== Task list ==
1) Reproduce the passage on knowledge-building communities word for word, starting with "The idea of restructuring" and going on through "from group work.".
2) Extend the passage on classrooms as knowledge-building communities by writing what would follow its final sentence.

== Source passage ==
════════════════

More significant implications follow if the question is reformulated at the level of the group rather than the individual: Can a classroom function as a knowledge-building community, similar to the knowledge-building communities that set the pace for their fields? In an earlier era, it would have been possible to dismiss this idea as romantic. Researchers are discovering or creating new knowledge; students are learning only what is already known. By now, however, it is generally recognized that students construct their knowledge. This is as true as if they were learning from books and lectures as it is if they were acquiring knowledge through inquiry. A further implication is that creating new knowledge and learning existing knowledge are not very different as far as psychological processes are concerned. There is no patent reason that schooling cannot have the dynamic character of scientific knowledge building. If there are insurmountable obstacles, they are more likely to be of a social or attitudinal than of a cognitive kind.

The idea of restructuring schools as intellectual communities of some sort is very much in the wind these days. Brown and Campione (1990) propose communities of learners and thinkers; Matthew Lipman (1988, p. 67) has proposed community of inquiry. We strongly prefer our own term, knowledge-building community. It suggests continuity with the other knowledge-building communities that exist beyond the schools, and the term building implies that the classroom community works to produce knowledge - a collective product and not merely a summary report of what is in individual minds or a collection of outputs from group work.

The idea of knowledge as a product, enjoying an existence independent of individual knowers, presents epistemological difficulties that educators are not accustomed to contending with. More familiarly, the problems of objectified knowledge are being wrestled with in such contexts as technology transfer, institutional memory, and intellectual property law. In science, it is clear that when we talk about Newton's theory we are not talking merely about something once encoded in Newton's brain but about something that even today is discussed, tested, taught, applied, evaluated, and credited with causal force. When we speak of schools as knowledge-building communities, we mean schools in which people are engaged in producing knowledge objects that, though much more modest than Newton's theory, also lend themselves to being discussed, tested, and so forth without particular reference to the mental states of those involved and in which the students see their main job as producing and improving such objects. Restructuring schools as knowledge-building communities means, to our minds, getting the community's efforts directed toward social processes aimed at improving these objects, with technology providing a particularly facilitative infrastructure.

════════════════

== Recorded data ==
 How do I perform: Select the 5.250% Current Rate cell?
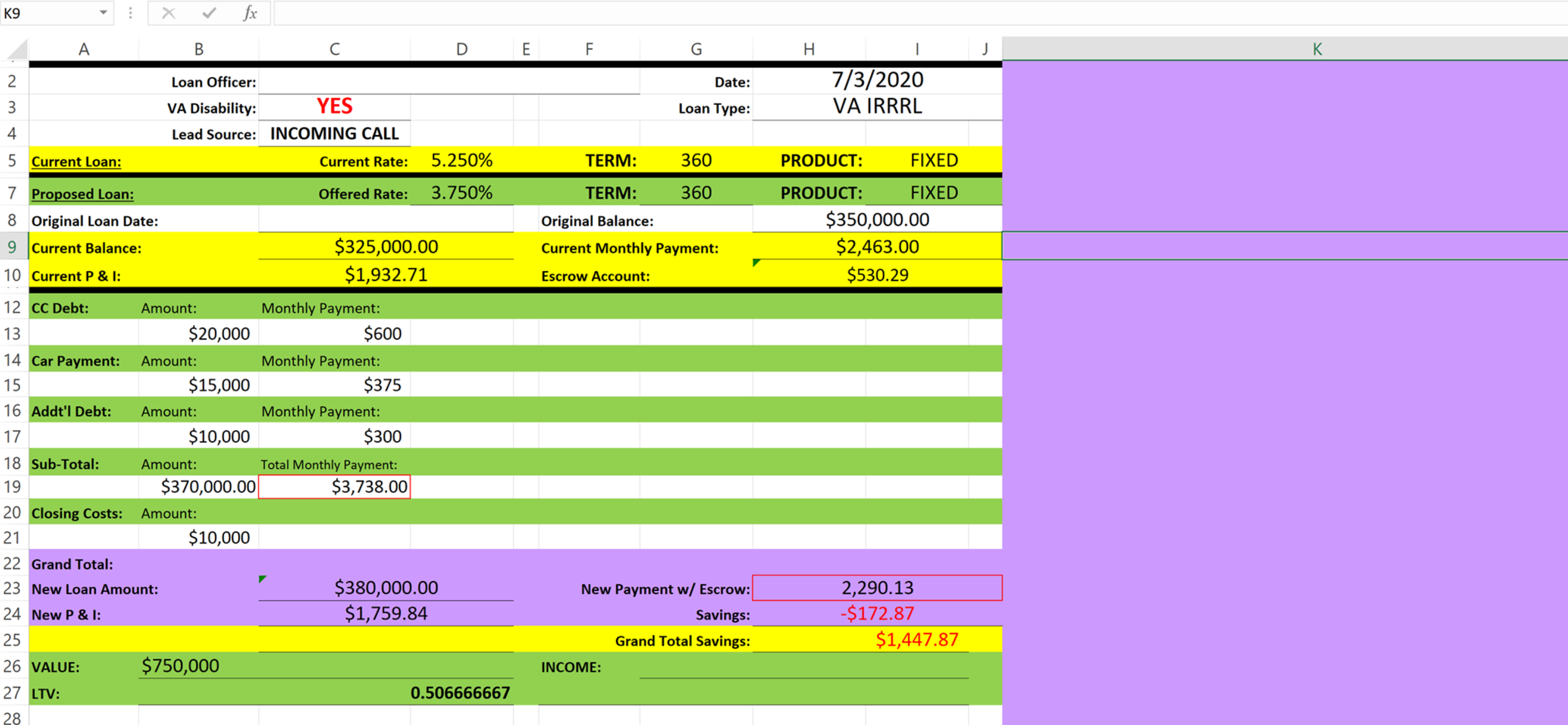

════════════════

== Exercise results ==
1)
The idea of restructuring schools as intellectual communities of some sort is very much in the wind these days. Brown and Campione (1990) propose communities of learners and thinkers; Matthew Lipman (1988, p. 67) has proposed community of inquiry. We strongly prefer our own term, knowledge-building community. It suggests continuity with the other knowledge-building communities that exist beyond the schools, and the term building implies that the classroom community works to produce knowledge - a collective product and not merely a summary report of what is in individual minds or a collection of outputs from group work.

2)
What Makes Knowledge-Building Communities Work?

In trying to develop ideas of how to achieve knowledge-building communities in schools, we first considered knowledge-building communities we are already familiar with: those that exist in research-oriented universities and in research centers. These have also been the focus of much recent research by sociologists of science.

According to Latour (1987), who along with a number of other contemporary sociologists has studied the workings of scientific laboratories firsthand, the selfless pursuit of knowledge is a story that is fabricated after some claim has achieved factual status and is no longer controversial. Before that point, scientific practice is more like politics - an effort to marshal support for one's position. We should not expect school students to act a great deal differently, and it seems likely that past efforts to bring scientific inquiry into schools have suffered from promoting an idealistic model that is at odds with reality. Protocol studies of students carrying on scientific discussions indeed show frequent evidence that discussion is treated like a contest (Eichinger, Anderson, Palincsar, & David, 1991). What the sociologists fail to explain is why science works as well as it does, given the unseemly characteristics they have observed.